I was talking to a client today about how to embrace and process emotional pain when it inevitably comes, as an alternative to resisting, suppressing, numbing, reacting, etc. It's actually a really tangible, concrete, and especially a LEARNABLE skill, so I wanted to share how I broke it down.
Embracing pain is almost purely a physical act. If you look at what pain is, it turns out that it’s a collection of really intense sensations in your body. It can feel like it fills up the entire universe, but the only place it’s actually happening is inside your body.
Our normal human instinct is to resist these sensations. We tighten our muscles, shorten and quicken our breathing, focus our attention in our thoughts (and not in our bodies), and attempt to energetically push the sensations down or out of the body.
So embracing pain is about reversing these reflexes: intentionally softening all of the muscles, allowing yourself to go limp, slowing and deepening your breathing, keeping your attention and awareness down in the body. These things are probably going to intensify the sensations at first, so there also needs to be this sense of surrendering to it all.
It might feel like they're twisting your guts, or like you have acid in your veins, or like you're being electrocuted. Awful as that is, they are still just sensations, they can’t damage or injure you.
Often we suppress the sensations because we are afraid that they will just take us over, make us do things we’ll regret, or never go away. But the reality is that your body is an energy and sensation processing machine. If you go limp and surrender, they will run their course through your body, like an energetic digestive system, and that process itself will metabolize, resolve, and complete them.

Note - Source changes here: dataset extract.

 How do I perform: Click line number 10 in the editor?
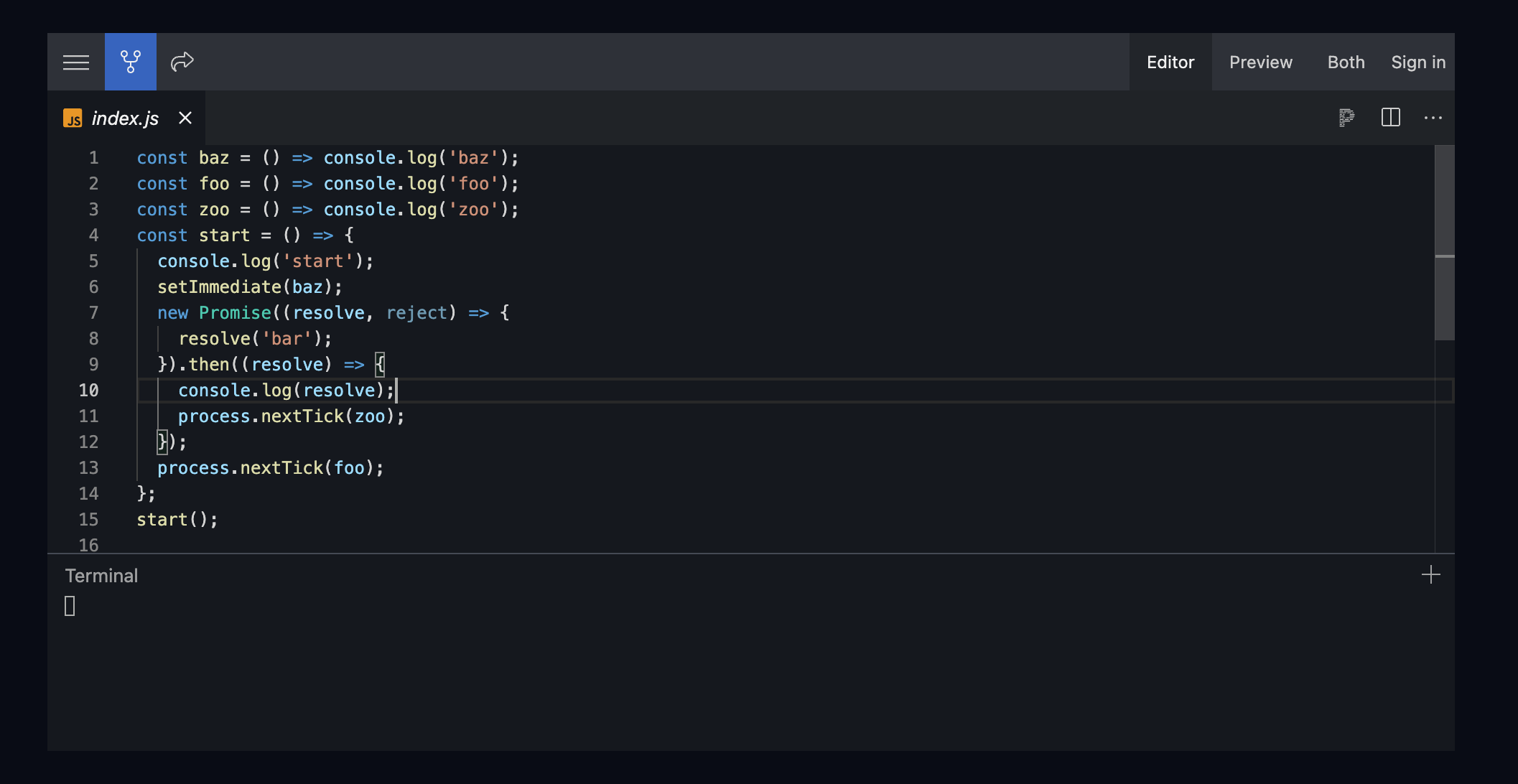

There really is a beginning, middle, and end to this process. Most folks get this instinctively when it comes to grieving the death of a loved one. It’s so final and undeniable that there’s just no hope of escaping it. We know that we have to just give in to the “waves” whenever they come for us.
The sensations and emotions don't last forever when they're allowed, but they could last your whole life long if they're compressed into a box of resistance (and that turns into mental, emotional, and physical health problems later).
As you practice embracing pain, you learnin to surf these intense waves of sensation gracefully, rather than getting tossed about and dragged along the sand.
It's like you've been struck by lightning, and all you can do is allow the electricity to flow through you and down into the Earth, knowing that you will absolutely fry yourself if you resist it.
And when you start to get really good at this, you can find yourself in moments where you would normally get triggered out of your mind, and find yourself instinctively relaxing into all the intense sensations, letting them flow through you and out of you, instead of trying to get away from them by suppressing them into yourself or reacting at the other person.